## Exercise prompt
Find the line that contains "Given: Expand the Alla" in the entries below. Output it and each later line exactly, and nothing else.

Entries taken from a collection:
◆ ◆ ◆ ◆ ◆

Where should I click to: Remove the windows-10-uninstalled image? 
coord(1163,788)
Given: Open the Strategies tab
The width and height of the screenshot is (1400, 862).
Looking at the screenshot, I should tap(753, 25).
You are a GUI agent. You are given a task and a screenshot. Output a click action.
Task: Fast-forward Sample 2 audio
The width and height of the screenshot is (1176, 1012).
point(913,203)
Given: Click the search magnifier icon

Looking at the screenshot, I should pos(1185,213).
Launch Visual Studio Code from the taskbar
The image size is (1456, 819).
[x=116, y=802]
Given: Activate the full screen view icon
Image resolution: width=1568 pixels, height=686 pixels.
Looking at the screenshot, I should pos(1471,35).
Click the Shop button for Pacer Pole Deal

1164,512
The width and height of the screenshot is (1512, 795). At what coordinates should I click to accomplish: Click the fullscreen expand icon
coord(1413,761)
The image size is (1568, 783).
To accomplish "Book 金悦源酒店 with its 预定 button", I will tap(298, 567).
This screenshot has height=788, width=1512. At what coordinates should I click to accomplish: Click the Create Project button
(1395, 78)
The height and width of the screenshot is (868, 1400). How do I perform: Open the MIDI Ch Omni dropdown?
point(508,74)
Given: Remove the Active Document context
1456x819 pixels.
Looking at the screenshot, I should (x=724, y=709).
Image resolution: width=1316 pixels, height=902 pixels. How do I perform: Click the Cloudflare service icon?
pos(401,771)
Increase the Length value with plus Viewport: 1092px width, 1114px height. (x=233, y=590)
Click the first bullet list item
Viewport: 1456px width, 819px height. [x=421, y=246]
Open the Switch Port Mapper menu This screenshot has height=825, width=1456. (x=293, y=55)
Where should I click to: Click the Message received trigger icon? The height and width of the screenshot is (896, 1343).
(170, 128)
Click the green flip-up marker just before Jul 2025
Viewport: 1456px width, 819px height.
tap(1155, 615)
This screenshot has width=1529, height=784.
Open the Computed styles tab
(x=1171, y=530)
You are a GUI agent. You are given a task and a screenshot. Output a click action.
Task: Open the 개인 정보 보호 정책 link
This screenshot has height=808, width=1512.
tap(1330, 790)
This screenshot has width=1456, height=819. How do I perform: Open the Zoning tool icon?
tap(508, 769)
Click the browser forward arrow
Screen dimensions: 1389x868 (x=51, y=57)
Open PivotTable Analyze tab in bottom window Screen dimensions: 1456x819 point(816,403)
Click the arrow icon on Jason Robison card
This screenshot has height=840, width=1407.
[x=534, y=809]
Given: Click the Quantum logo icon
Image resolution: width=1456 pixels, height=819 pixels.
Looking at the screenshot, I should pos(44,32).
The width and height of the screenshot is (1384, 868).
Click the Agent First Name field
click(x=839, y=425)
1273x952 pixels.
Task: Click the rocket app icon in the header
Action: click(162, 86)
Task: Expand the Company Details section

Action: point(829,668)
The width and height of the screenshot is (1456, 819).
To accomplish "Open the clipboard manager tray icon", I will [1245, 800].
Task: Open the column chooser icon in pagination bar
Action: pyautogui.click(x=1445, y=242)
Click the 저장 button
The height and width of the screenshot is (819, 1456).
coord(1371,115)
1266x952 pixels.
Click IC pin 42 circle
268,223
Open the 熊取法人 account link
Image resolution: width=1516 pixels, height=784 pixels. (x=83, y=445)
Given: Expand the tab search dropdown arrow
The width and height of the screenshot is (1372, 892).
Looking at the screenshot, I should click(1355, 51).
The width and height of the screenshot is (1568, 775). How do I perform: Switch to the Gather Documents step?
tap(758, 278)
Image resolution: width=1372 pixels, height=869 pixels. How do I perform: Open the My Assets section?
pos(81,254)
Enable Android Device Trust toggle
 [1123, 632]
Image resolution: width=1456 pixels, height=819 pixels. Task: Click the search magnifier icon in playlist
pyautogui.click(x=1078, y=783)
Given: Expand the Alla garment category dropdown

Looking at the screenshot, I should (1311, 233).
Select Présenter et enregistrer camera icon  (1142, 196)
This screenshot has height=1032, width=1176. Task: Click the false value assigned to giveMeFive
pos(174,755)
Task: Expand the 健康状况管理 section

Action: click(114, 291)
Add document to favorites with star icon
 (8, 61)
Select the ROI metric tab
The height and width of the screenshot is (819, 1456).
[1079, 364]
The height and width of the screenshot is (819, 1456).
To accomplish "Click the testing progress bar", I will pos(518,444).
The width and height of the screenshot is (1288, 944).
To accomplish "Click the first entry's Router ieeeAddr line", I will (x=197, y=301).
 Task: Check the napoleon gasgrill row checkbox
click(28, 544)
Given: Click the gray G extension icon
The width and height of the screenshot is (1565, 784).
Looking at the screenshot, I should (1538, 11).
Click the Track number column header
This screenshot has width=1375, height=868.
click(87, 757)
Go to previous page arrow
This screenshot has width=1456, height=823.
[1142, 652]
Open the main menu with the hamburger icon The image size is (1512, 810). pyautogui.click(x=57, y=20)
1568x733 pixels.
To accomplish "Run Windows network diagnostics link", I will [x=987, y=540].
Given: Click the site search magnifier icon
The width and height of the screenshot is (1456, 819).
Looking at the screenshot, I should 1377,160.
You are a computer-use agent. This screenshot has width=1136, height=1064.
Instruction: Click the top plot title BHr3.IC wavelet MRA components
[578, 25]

◆ ◆ ◆ ◆ ◆

## Output below
Given: Expand the Alla garment category dropdown

Looking at the screenshot, I should (1311, 233).
Select Présenter et enregistrer camera icon  (1142, 196)
This screenshot has height=1032, width=1176. Task: Click the false value assigned to giveMeFive
pos(174,755)
Task: Expand the 健康状况管理 section

Action: click(114, 291)
Add document to favorites with star icon
 (8, 61)
Select the ROI metric tab
The height and width of the screenshot is (819, 1456).
[1079, 364]
The height and width of the screenshot is (819, 1456).
To accomplish "Click the testing progress bar", I will pos(518,444).
The width and height of the screenshot is (1288, 944).
To accomplish "Click the first entry's Router ieeeAddr line", I will (x=197, y=301).
 Task: Check the napoleon gasgrill row checkbox
click(28, 544)
Given: Click the gray G extension icon
The width and height of the screenshot is (1565, 784).
Looking at the screenshot, I should (1538, 11).
Click the Track number column header
This screenshot has width=1375, height=868.
click(87, 757)
Go to previous page arrow
This screenshot has width=1456, height=823.
[1142, 652]
Open the main menu with the hamburger icon The image size is (1512, 810). pyautogui.click(x=57, y=20)
1568x733 pixels.
To accomplish "Run Windows network diagnostics link", I will [x=987, y=540].
Given: Click the site search magnifier icon
The width and height of the screenshot is (1456, 819).
Looking at the screenshot, I should 1377,160.
You are a computer-use agent. This screenshot has width=1136, height=1064.
Instruction: Click the top plot title BHr3.IC wavelet MRA components
[578, 25]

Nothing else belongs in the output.